> [Your assignment] Copy whichever lines of the data hold the word "field".

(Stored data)

= = = = =

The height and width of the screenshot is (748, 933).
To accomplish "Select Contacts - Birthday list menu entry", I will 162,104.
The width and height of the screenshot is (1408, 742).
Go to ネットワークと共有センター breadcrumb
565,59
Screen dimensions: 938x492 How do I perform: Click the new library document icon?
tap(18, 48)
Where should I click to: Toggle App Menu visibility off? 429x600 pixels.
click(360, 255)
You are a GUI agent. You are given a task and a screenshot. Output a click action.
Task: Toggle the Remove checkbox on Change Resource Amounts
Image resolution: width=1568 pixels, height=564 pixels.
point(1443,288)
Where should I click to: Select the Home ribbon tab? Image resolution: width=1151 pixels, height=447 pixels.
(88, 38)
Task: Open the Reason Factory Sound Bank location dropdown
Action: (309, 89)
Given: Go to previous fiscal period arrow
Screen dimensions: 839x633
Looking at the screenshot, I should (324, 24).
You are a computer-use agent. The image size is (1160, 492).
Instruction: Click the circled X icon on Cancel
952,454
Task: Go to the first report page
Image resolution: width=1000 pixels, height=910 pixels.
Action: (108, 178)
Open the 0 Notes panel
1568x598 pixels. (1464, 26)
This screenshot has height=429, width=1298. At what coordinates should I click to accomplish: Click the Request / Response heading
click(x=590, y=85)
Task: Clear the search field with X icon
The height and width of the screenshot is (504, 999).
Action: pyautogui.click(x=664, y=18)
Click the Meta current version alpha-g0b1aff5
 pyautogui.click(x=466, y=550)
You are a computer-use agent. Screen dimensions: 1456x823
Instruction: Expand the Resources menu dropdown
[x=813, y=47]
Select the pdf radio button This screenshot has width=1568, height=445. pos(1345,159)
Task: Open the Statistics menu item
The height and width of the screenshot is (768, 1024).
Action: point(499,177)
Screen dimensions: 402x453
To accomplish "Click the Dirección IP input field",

= = = = =

> [Solution to this problem]
Task: Clear the search field with X icon
To accomplish "Click the Dirección IP input field",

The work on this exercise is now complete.